Types of Sacred Groves

Based on the deities, cultural, and religious importance, and their association.
1. Temple Groves: These groves are associated with temples due to their religious importance; generally, they are protected by the government, the temple trust, or village committees.
2. Traditional Sacred Groves: These are the places where the folk deities reside. They often contain a rich variety of plant and animal life.
3. Religious Groves: Where they are associated with Hinduism, Buddhism, Jainism, Islamism, and Sikhism.
4. Island Groves: Island groves can be categorized based on the habitat type-specific ecological importance, for example, mangroves and coastal/reverie areas in Andhra Pradesh.
5. Burial/Cremation/Memorial Groves: They are associated with burial places. These are seen as places of reverence for the deceased and are believed to be inhabited by the spirits of ancestors.

Significance of Sacred Groves

1. Protection of Ecosystems: They often serve as protected areas, safeguarding biodiversity by restricting
human activities that can harm the environment.
2. Traditional Knowledge: Local communities that manage sacred groves often possess a deep understanding of the local ecology and traditional practices that have been passed down through generations.
3. Biodiversity Conservation: They can act as a refuge for a wide range of plant and animal species, especially in areas where habitat loss is a major threat.
4. Cultural Preservation: They are important repositories of cultural and religious practices of local communities.
5. Community Empowerment: They are often managed by local communities.
6. Environmental Benefits: They play a vital role in maintaining the ecological balance of an area.
7. Community Conservation: It is protecting biodiversity, preserving natural resources, and managing natural resources sustainably for future preservation.

Biodiversity Heritage Site

  • It is a unique conservation approach recognized under Section 37 (1) of the Biological Diversity Act, of 2002. Under this, the State Government may, from time to time, in consultation with the local bodies, notify the official Gazette of areas of biodiversity importance as Biodiversity Heritage Sites. So far, 44 Biodiversity Heritage Sites have been notified by 16 states.

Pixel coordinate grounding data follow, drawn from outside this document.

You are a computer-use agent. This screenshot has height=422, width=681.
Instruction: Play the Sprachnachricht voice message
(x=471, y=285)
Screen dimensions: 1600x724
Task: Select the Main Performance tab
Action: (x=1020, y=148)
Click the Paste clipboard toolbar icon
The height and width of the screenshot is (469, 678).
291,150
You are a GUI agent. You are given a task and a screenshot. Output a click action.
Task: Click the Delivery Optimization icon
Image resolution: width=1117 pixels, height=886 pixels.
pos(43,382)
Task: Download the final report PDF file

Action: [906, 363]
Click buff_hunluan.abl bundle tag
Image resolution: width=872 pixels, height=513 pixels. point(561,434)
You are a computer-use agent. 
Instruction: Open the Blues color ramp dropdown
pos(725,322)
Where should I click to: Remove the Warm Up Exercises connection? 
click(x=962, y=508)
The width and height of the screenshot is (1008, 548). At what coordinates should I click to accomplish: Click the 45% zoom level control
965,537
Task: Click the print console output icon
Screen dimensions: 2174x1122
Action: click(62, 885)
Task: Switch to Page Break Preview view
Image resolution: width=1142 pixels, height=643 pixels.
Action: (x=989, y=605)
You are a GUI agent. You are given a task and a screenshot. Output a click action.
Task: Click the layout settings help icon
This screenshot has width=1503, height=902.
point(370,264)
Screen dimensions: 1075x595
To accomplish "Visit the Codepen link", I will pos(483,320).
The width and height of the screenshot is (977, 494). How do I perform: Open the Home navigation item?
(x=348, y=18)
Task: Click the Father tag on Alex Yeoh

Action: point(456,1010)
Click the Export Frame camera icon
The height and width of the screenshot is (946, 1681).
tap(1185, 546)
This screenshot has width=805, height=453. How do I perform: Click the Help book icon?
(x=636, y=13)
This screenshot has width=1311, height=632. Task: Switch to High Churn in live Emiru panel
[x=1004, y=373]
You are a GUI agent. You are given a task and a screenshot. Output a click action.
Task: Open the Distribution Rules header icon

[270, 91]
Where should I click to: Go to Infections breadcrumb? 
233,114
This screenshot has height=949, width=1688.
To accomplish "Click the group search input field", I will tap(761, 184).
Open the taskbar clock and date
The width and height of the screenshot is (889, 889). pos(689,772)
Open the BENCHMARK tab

Sacred Groves have been legally protected under the Community Reserves in the Wildlife (Protection) Amendment Act, 2002 but, in the modern era, the groves are facing serious threat due to:

  • Habitat loss
  • Climatic change
  • Global warming
  • Invasive/ Alien species
  • Other challenges such as Anthropogenic pressure, encroachment, deforestation, cultural degradation, pollution, and no proper legislation, etc.


  • Sacred groves have been legally protected under community reserves under the Wildlife (Protection) Amendment Act, 2002.
  • These are the best examples of community conservation and unique sources for in-situ conservation but in the the modern era, the groves are facing serious threats due to rapid urbanization, cultural shifting, anthropogenic pressure, global warming, climatic change, etc, leading to the rapid erosion of the sacred groves, their ecology, floral & faunal compositions, and sociocultural significance.